Toreshi couldn’t help but smile a little, and Bodhi made a slight noise like he was trying not to laugh. There was a small backpack under the clothing in Bodhi’s locker, so he gathered up the note boards they’d been carrying, shoved them in the pack, and slung it over his shoulder.

Once they were all dressed and just slightly more comfortable with themselves, the three headed for the only other door in the room. It was a soft mahogany door with a small placard that read: Testing.
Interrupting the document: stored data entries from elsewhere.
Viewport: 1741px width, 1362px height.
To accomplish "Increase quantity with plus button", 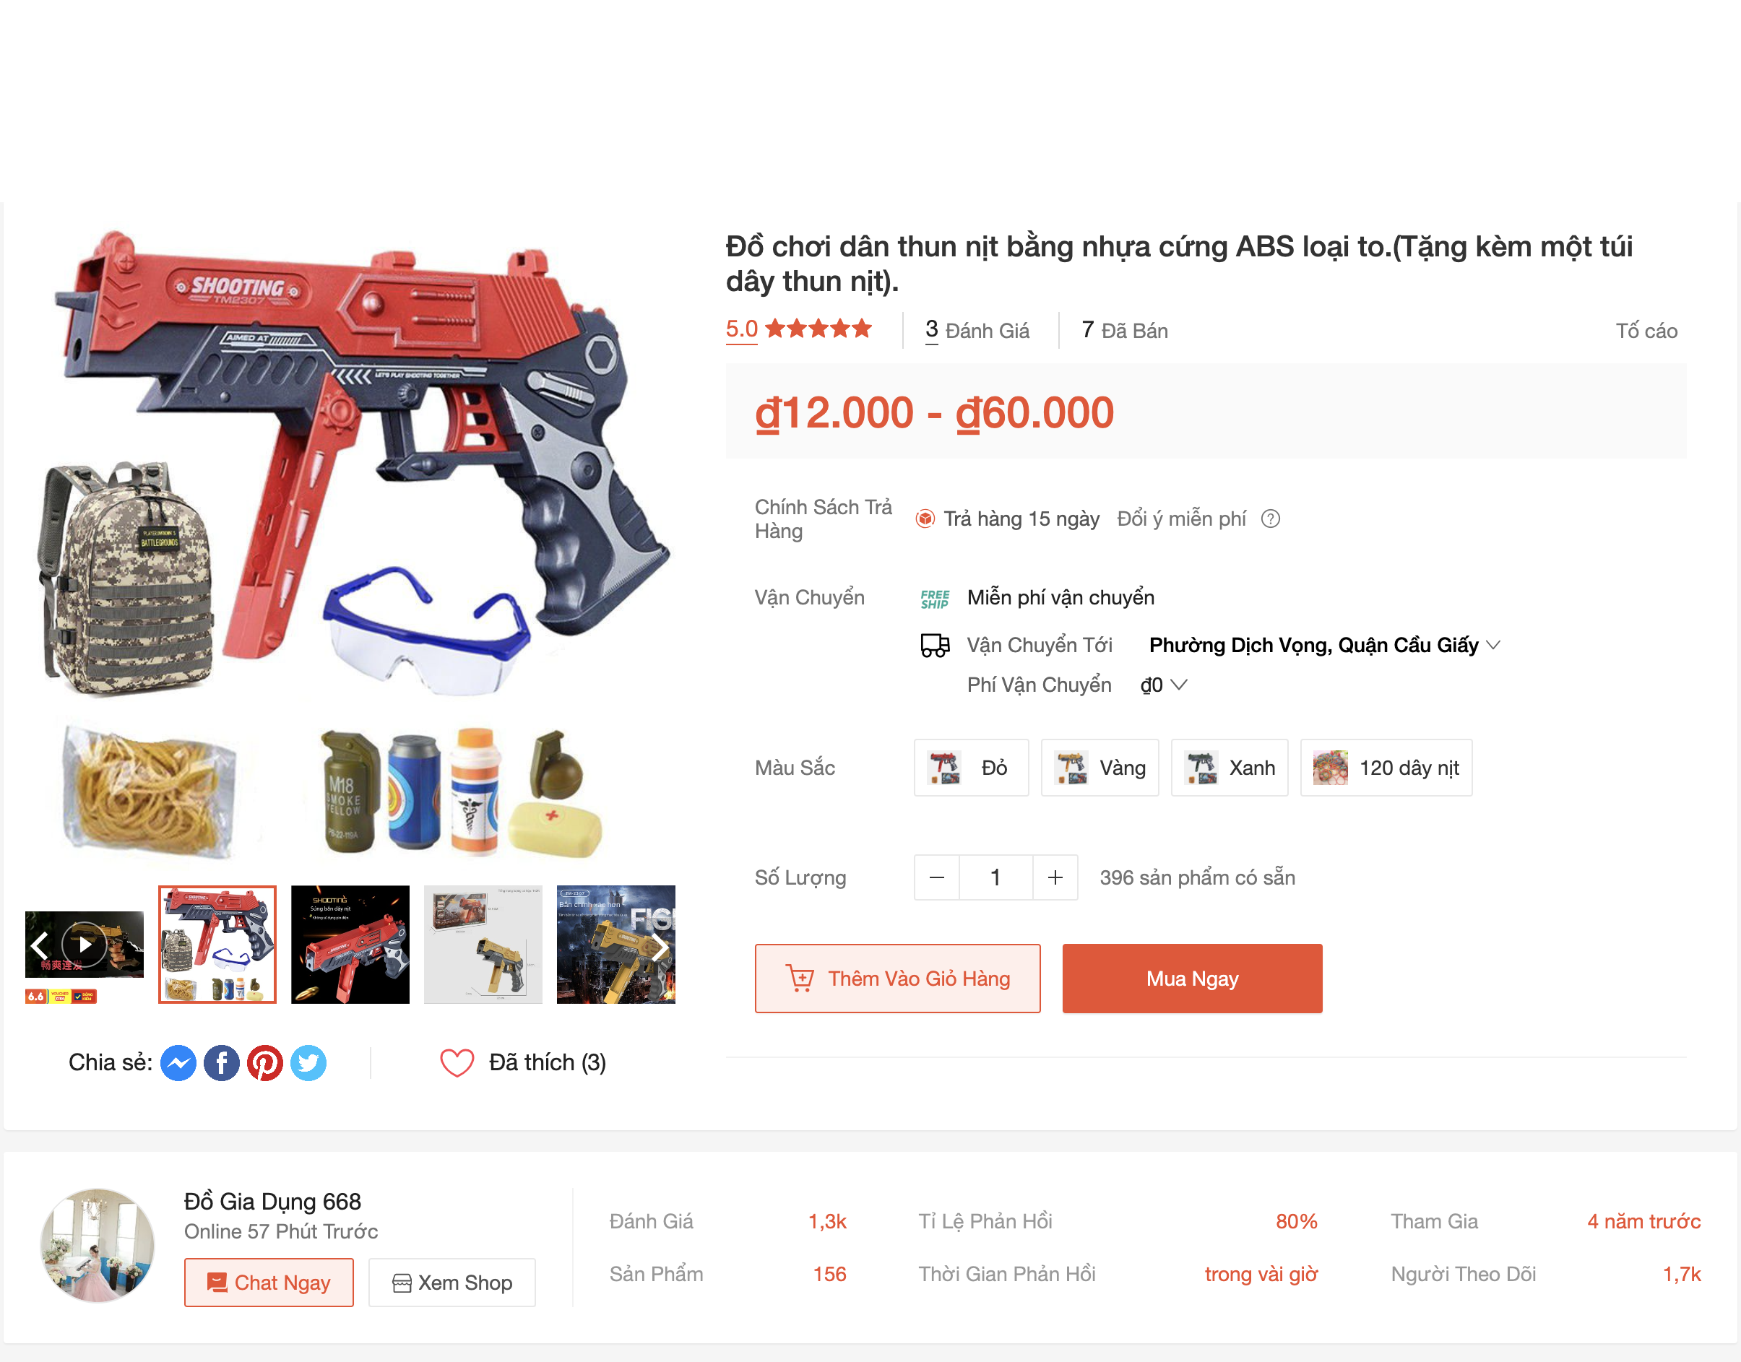I will click(1055, 878).
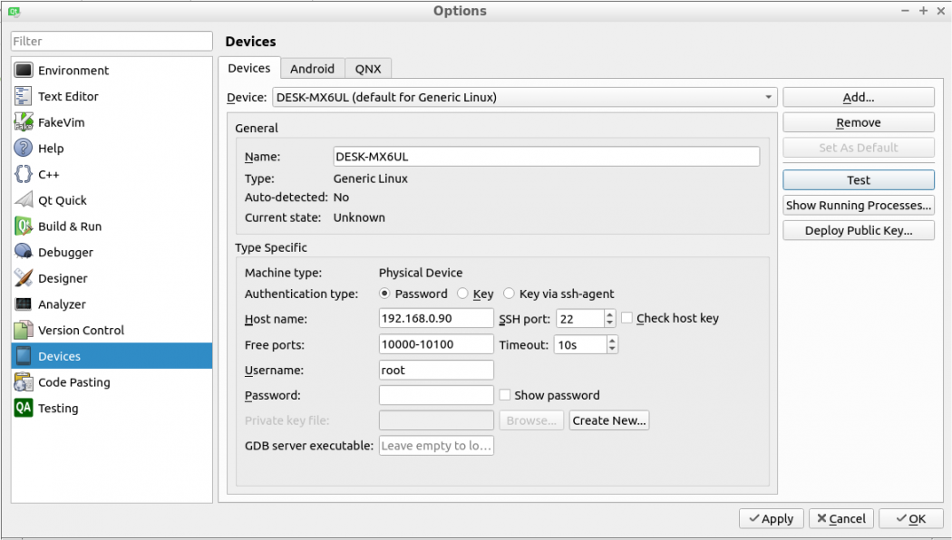Open the Environment settings icon
Screen dimensions: 952x540
point(24,71)
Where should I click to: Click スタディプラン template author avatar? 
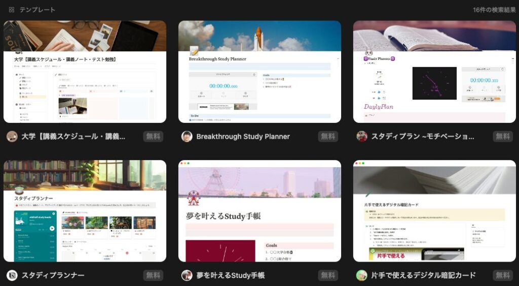[362, 136]
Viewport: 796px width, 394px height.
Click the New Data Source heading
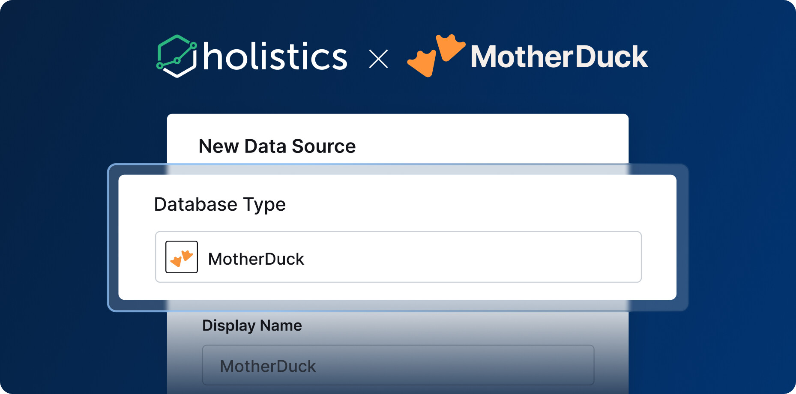pyautogui.click(x=277, y=146)
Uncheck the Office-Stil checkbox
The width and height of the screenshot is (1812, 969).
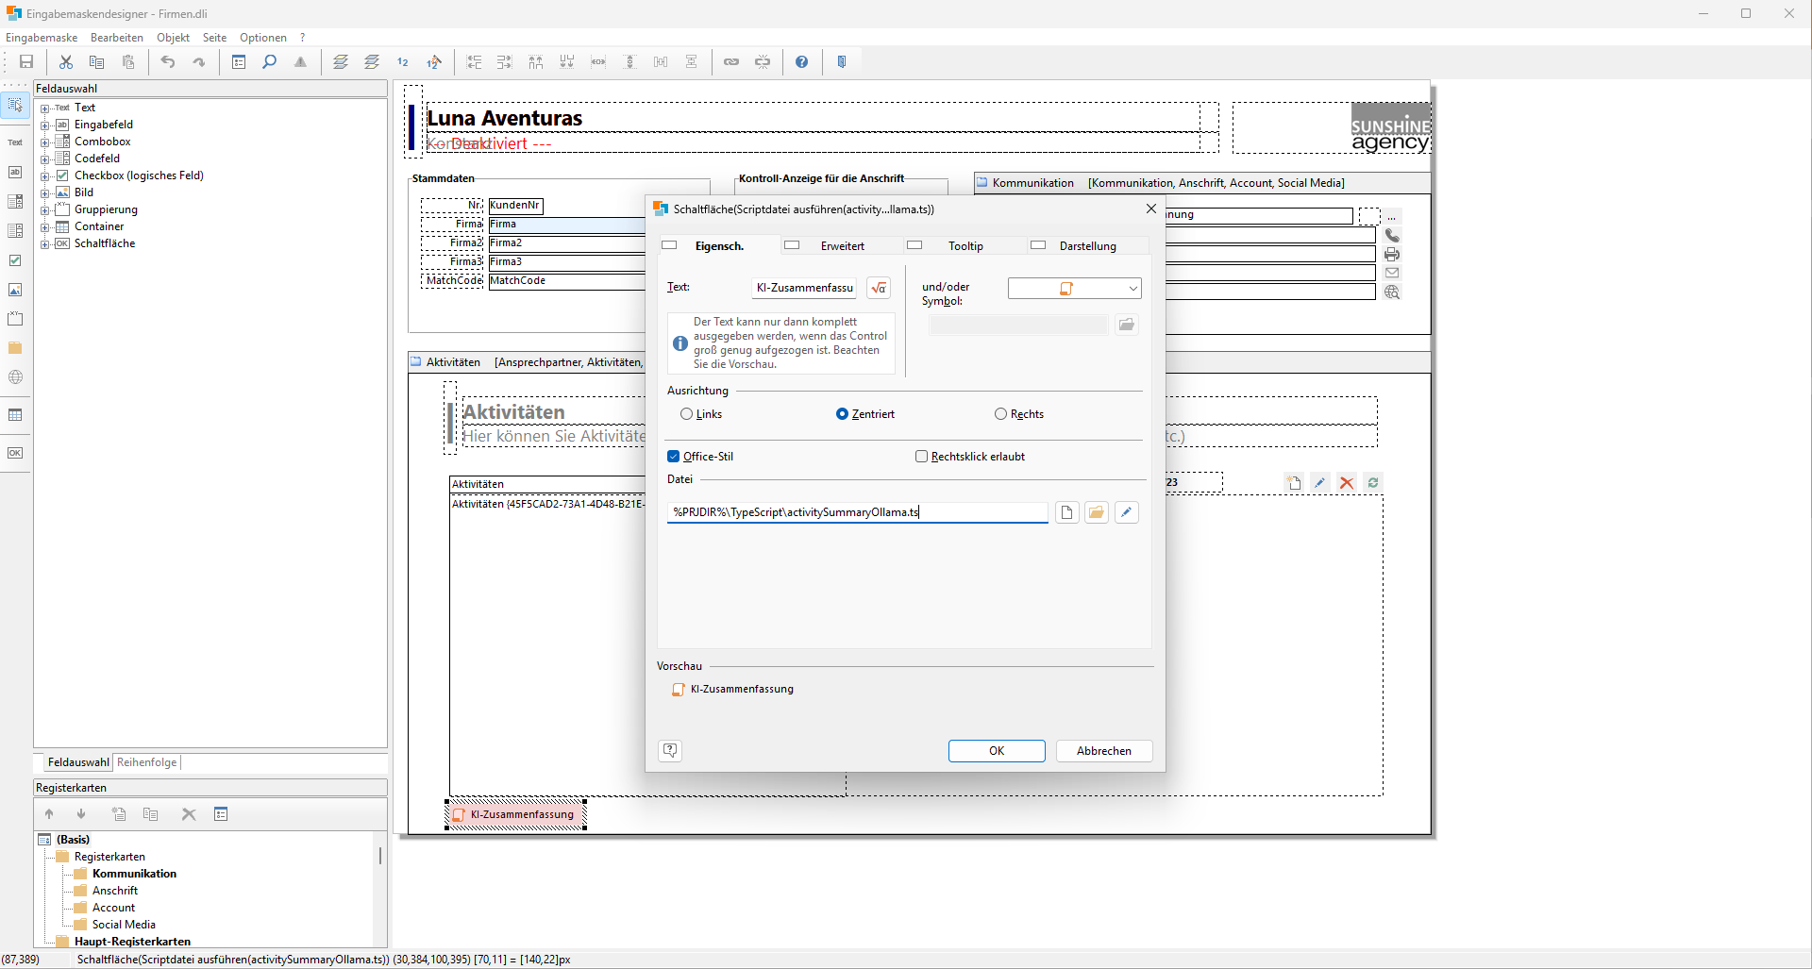pos(674,457)
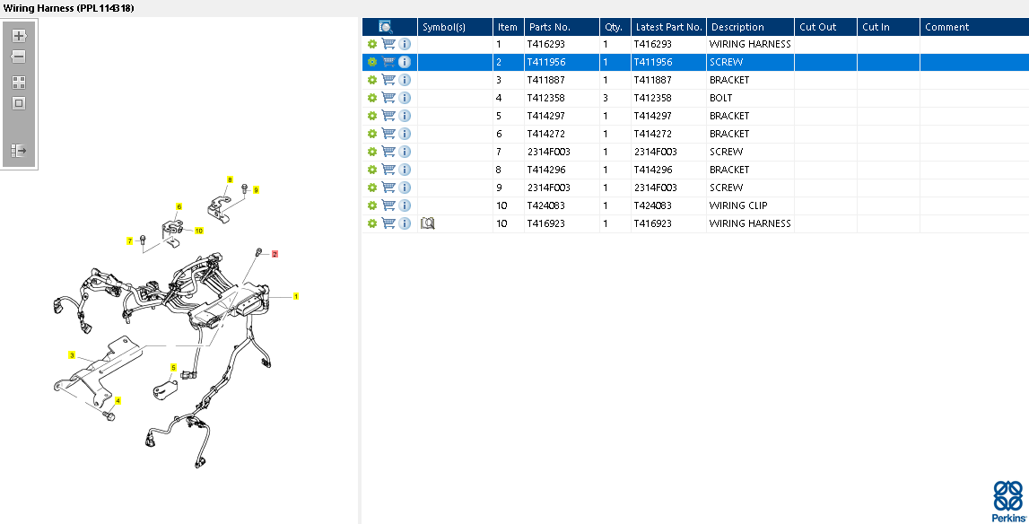
Task: Zoom in on the wiring diagram
Action: (x=19, y=36)
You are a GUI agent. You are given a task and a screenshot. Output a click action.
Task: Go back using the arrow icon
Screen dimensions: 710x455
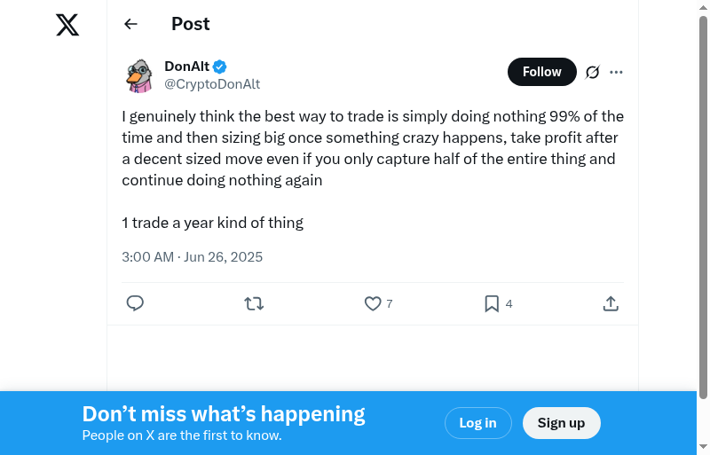click(x=131, y=24)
Kattenya, who had just begun to let her guard down after her rude awakening, pushed confidently through the door. Toreshi and Bodhi barely saw what happened, but the next thing they knew, Kattenya had been snagged, whirled around, and had a thin, but dangerous-looking scalpel held to her throat. Her cat-like eyes were wide with surprise and alarm.

Toreshi’s instinct was to leap forward and attack the threat, but Bodhi was quick to lay a reassuring hand on her shoulder. She looked up at his calm, calculating face, and then back to the situation before them.

The figure holding Kattenya prisoner was a tall man with a lean, athletic body. His dark brown, almost black hair hung in dreadlocks all over his head, and his face was covered in a thick, full beard. He was standing very still, holding Kattenya close, but not viciously, and a pair of calm brown eyes were staring with interest at Toreshi and Bodhi.

Before anyone could say anything, a sweet, melodious voice came from behind the tall man. “Siora, do calm down. They’re probably just like us.”

The man, Siora, turned his head only slightly, but kept his grip on Kattenya. “We don’t know that, Ashes. We don’t know anything about them.”

Ashes stepped into the picture with a frown on her face, directed to her companion. She was a slight figure of average height and extremely pretty. She had shoulder-length, layered brown hair, and large, chocolate brown eyes framed in beautifully long, dark lashes. She looked small and innocent, in contrast to the large man she was glaring at.

Both of the newcomers had obviously been to their lockers, as they were both wearing casual clothes. Siora was in dark pants and a long black coat, while Ashes was in a pretty little yellow sun dress and sandals.

“Let her go, Siora,” she demanded, not sounding at all like she had any sway over the situation, “Look at them! They’ve obviously just come from their rooms as well!” She looked first to Bodhi, then Toreshi. “Right?” she asked.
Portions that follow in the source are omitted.